- _Exercise_
Search the listing below, and show each line that includes the word "computer".
[Materials provided Boundary: Start]
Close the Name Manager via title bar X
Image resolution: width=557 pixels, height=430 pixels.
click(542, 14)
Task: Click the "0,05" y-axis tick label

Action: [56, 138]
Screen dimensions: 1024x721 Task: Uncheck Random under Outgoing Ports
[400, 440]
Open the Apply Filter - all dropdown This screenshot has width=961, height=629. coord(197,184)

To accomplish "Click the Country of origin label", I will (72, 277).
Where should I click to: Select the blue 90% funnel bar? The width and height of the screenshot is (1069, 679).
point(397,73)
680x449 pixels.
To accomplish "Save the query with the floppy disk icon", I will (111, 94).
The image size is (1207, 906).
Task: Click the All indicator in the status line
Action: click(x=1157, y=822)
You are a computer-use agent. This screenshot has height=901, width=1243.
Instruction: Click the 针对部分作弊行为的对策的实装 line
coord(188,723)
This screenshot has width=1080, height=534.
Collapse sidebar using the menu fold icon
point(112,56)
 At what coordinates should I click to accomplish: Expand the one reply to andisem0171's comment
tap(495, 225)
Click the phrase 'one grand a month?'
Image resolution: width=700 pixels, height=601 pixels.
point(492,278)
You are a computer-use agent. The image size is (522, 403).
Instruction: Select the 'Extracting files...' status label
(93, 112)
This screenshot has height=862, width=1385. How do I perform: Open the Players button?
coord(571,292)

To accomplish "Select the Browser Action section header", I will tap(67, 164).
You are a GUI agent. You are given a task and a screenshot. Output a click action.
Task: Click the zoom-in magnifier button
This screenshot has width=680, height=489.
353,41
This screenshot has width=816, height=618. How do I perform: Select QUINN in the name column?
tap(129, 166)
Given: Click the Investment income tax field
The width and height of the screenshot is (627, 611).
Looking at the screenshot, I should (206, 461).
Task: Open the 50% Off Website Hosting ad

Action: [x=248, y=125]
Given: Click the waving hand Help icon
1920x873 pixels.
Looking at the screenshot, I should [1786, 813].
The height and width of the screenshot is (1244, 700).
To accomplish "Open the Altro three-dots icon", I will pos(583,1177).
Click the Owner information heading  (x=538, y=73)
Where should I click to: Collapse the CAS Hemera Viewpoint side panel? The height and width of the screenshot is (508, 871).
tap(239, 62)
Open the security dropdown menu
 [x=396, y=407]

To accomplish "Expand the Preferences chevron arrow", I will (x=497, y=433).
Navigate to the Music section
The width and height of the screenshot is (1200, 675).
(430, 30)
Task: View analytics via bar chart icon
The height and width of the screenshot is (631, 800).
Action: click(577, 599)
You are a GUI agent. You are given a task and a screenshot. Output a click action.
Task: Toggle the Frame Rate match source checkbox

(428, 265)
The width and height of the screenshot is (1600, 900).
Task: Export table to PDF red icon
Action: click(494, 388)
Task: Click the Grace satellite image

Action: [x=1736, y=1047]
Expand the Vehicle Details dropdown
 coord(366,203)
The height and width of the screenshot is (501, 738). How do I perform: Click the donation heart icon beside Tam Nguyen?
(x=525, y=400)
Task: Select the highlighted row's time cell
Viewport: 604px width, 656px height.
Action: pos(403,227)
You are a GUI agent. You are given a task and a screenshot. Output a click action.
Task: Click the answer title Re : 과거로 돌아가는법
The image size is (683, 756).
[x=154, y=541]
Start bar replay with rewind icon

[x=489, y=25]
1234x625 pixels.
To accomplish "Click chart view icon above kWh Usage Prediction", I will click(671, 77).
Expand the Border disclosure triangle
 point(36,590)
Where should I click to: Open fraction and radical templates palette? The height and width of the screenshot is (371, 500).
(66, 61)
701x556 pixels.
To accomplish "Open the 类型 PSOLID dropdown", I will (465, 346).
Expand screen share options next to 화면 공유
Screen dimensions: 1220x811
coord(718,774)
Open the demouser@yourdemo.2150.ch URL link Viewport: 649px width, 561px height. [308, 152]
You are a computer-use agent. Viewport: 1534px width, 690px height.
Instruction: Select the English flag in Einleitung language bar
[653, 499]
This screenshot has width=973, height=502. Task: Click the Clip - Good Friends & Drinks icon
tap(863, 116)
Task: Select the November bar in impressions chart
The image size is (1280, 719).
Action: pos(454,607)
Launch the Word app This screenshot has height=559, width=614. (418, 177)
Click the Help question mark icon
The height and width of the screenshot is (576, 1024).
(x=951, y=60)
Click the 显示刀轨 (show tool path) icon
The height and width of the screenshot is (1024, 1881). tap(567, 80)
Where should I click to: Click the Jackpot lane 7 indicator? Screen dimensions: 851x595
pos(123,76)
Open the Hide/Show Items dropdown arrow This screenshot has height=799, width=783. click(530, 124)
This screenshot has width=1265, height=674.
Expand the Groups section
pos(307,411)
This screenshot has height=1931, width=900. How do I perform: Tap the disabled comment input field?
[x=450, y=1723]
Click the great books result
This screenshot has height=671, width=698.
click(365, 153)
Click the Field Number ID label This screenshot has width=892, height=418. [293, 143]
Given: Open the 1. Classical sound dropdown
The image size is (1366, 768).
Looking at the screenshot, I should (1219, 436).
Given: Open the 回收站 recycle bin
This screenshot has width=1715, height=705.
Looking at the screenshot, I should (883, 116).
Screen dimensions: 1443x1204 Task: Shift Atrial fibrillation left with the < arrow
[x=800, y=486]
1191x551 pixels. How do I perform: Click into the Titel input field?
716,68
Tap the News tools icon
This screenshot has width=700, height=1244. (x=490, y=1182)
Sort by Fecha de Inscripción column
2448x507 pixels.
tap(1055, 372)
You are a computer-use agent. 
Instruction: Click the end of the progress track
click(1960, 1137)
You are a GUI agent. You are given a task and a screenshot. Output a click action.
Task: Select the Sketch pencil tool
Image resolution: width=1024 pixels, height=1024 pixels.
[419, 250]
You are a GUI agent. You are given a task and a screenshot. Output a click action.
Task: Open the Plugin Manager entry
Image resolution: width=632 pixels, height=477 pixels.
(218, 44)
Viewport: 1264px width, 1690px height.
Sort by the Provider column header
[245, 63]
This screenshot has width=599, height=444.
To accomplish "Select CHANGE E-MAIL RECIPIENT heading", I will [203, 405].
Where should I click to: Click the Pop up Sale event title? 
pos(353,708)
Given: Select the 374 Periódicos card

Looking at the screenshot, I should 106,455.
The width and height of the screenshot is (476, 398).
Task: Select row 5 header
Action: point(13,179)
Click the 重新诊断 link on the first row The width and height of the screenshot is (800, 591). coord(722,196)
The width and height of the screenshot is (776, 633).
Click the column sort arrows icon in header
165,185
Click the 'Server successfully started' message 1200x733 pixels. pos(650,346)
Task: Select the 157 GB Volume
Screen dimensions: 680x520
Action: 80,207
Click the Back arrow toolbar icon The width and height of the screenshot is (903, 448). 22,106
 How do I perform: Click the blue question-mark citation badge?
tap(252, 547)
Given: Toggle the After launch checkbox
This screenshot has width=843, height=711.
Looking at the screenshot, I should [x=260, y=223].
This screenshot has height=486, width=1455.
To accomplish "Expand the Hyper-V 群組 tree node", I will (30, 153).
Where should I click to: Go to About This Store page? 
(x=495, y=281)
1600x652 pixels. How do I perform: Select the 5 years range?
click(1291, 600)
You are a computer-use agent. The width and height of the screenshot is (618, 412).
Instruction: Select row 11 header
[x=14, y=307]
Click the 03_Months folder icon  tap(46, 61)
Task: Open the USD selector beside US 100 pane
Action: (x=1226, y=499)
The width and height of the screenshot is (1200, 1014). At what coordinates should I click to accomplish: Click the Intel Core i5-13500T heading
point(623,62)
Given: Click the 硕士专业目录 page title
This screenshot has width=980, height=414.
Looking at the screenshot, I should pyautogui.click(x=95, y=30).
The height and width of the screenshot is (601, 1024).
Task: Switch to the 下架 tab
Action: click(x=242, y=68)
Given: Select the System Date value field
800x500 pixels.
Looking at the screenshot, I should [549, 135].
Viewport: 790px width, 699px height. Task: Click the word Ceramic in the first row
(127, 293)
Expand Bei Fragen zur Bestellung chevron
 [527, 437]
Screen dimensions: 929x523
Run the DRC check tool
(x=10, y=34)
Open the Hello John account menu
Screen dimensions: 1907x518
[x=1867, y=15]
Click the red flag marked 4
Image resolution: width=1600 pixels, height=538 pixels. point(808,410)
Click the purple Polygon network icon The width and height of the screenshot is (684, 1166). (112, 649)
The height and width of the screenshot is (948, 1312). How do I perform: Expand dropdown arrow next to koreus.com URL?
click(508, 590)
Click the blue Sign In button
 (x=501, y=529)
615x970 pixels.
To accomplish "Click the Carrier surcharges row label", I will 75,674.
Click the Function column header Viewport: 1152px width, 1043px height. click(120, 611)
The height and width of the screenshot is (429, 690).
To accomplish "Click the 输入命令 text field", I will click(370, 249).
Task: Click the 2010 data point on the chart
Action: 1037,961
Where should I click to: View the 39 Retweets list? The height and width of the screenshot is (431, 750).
[Materials provided Boundary: End]
- _Result_
You are a computer-use agent. This screenshot has height=901, width=1243.
You are a computer-use agent. The image size is (522, 403).
You are a computer-use agent. Viewport: 1534px width, 690px height.
You are a computer-use agent. 
You are a computer-use agent. The width and height of the screenshot is (618, 412).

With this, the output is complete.